HughPickens.com [hughpickens.com] writes:
According to a recent study of 27 schools, about one-quarter of female undergraduates said they had experienced nonconsensual sex or touching since entering college, but most of the students said they did not report it to school officials or support services. Now Natasha Singer reports at the NYT that in an effort to give students additional options — and to provide schools with more concrete data — a nonprofit software start-up in San Francisco called Sexual Health Innovations has developed an online reporting system for campus sexual violence. One of the most interesting features of Callisto is a matching system — in which a student can ask the site to
store information about an assault in escrow and forward it to the school only if someone else reports another attack [nytimes.com] identifying the same assailant. The point is not just to discover possible repeat offenders. In college communities, where many survivors of sexual assault know their assailants, the idea of the information escrow is to reduce students’ fears that the first person to make an accusation could face undue repercussions.
"It’s this last option that makes
Callisto [projectcallisto.org] unique," writes Olga Khazan. "Most rapes are committed by repeat offenders, yet most victims know their attackers. Some victims are reluctant to report assaults because they aren’t sure whether a crime occurred, or they write it off as a one-time incident.
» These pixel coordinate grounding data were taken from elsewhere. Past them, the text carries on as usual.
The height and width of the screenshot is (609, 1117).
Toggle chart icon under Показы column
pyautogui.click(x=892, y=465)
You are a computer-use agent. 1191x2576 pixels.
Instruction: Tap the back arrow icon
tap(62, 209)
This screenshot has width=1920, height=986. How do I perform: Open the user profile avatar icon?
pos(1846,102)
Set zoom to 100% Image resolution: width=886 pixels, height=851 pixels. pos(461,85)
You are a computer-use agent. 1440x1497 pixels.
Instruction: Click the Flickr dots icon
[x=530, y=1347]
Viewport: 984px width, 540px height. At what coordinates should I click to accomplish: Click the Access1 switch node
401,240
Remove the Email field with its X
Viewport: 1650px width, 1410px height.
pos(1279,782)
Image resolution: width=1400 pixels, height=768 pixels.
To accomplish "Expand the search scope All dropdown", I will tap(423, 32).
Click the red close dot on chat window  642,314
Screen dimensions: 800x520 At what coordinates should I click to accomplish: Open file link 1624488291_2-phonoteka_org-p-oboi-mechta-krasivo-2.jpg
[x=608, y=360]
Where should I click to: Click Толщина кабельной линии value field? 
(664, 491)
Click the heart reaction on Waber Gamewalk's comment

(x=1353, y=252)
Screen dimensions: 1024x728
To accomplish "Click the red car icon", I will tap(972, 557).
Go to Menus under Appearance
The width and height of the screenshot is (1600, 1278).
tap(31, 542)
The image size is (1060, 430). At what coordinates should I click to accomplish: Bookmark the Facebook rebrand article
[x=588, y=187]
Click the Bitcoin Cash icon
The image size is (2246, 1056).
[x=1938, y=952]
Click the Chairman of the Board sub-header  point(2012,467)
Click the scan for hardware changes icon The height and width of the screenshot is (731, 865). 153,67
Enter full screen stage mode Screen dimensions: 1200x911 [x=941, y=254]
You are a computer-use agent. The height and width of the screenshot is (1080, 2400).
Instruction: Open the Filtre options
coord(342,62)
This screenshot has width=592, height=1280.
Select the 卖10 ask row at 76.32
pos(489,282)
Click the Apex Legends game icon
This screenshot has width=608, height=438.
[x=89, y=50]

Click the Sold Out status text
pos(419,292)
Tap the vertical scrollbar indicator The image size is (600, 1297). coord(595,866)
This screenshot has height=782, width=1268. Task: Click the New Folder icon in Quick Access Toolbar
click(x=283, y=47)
Knowing about other victims might be the final straw that puts an end to their hesitation [theatlantic.com]—or their benefit of the doubt. Callisto’s creators claim that if they could stop perpetrators after their second victim, 60 percent of campus rapes could be prevented." This kind of system is based partly on a Michigan Law Review article about “information escrows,” or
systems that allow for the transmitting of sensitive information in ways that reduce “first-mover disadvantage" [umich.edu] also known to economists as the
"hungry penguin problem" [e-caremanagement.com]. As game theorist Michael Chwe points out, the fact that each person creates her report independently
makes it less likely they’ll later be accused of submitting copycat reports [pbs.org], if there are similarities between the incidents.